* _Exercise description_: State the count of lines below in which the word "computer" appears, and add nothing.

* _Data to process_:
=-=-=

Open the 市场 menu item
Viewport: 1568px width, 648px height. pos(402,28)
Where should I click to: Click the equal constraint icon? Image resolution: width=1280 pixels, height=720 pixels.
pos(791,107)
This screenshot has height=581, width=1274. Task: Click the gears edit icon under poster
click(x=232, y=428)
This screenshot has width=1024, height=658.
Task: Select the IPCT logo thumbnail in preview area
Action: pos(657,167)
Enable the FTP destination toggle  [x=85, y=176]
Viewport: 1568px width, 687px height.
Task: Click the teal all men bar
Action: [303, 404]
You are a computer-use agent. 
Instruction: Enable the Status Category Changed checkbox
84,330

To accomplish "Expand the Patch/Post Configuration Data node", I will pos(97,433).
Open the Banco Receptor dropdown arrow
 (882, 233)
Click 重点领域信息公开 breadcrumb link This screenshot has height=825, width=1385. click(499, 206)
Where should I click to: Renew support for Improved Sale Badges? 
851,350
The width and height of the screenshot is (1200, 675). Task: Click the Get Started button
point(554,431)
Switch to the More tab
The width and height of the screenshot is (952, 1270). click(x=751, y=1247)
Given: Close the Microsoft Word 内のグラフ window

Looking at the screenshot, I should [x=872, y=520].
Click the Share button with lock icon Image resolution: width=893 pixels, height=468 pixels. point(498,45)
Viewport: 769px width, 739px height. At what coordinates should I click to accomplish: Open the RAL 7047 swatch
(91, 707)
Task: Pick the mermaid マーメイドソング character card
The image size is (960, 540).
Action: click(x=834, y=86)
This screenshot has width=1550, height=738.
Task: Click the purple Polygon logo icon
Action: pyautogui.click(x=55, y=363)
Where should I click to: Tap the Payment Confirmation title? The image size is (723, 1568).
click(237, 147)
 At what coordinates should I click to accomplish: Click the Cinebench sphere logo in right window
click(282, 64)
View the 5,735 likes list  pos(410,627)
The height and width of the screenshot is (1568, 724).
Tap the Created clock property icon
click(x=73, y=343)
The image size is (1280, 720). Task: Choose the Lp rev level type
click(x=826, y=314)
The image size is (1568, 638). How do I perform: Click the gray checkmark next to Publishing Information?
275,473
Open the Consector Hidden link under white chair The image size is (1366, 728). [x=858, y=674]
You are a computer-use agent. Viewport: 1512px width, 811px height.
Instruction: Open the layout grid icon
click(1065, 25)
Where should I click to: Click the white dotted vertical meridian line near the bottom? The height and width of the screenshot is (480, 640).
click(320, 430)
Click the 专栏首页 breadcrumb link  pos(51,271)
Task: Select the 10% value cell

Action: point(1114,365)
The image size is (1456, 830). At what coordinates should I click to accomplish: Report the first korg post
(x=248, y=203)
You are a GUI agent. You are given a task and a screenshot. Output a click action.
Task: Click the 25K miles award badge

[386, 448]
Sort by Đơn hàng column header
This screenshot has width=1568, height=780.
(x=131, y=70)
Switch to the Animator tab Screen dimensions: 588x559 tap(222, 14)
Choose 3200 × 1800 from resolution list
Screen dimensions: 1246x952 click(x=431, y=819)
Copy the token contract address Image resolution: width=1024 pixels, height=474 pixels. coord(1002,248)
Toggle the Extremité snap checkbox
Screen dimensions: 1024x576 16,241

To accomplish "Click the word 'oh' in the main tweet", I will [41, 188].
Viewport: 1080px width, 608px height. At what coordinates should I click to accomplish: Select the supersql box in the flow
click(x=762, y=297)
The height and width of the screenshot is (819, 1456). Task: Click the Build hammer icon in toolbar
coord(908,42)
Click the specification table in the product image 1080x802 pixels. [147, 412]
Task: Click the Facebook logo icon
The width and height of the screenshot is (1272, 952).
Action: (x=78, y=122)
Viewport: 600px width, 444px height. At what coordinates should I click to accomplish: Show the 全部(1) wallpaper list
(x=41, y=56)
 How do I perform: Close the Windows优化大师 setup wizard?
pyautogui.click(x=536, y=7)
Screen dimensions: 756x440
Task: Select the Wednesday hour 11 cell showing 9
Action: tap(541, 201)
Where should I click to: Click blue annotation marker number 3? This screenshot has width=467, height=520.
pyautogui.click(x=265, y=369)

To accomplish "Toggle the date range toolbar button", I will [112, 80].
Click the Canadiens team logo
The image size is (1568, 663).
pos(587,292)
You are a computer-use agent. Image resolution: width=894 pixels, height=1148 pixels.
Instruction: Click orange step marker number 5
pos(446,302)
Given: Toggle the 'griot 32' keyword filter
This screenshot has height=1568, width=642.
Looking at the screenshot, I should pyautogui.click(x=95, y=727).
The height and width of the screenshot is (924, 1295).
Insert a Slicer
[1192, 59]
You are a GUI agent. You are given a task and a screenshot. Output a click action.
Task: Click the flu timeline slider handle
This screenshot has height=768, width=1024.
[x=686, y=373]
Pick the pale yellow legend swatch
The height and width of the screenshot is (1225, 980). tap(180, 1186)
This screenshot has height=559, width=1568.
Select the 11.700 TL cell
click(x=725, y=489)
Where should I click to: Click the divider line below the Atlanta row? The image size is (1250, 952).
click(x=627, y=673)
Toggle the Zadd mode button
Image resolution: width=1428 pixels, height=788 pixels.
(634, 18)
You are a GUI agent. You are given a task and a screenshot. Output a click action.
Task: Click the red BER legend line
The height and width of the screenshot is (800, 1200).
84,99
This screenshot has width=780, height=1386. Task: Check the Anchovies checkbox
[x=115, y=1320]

=-=-=

* _Answer to the exercise_: 3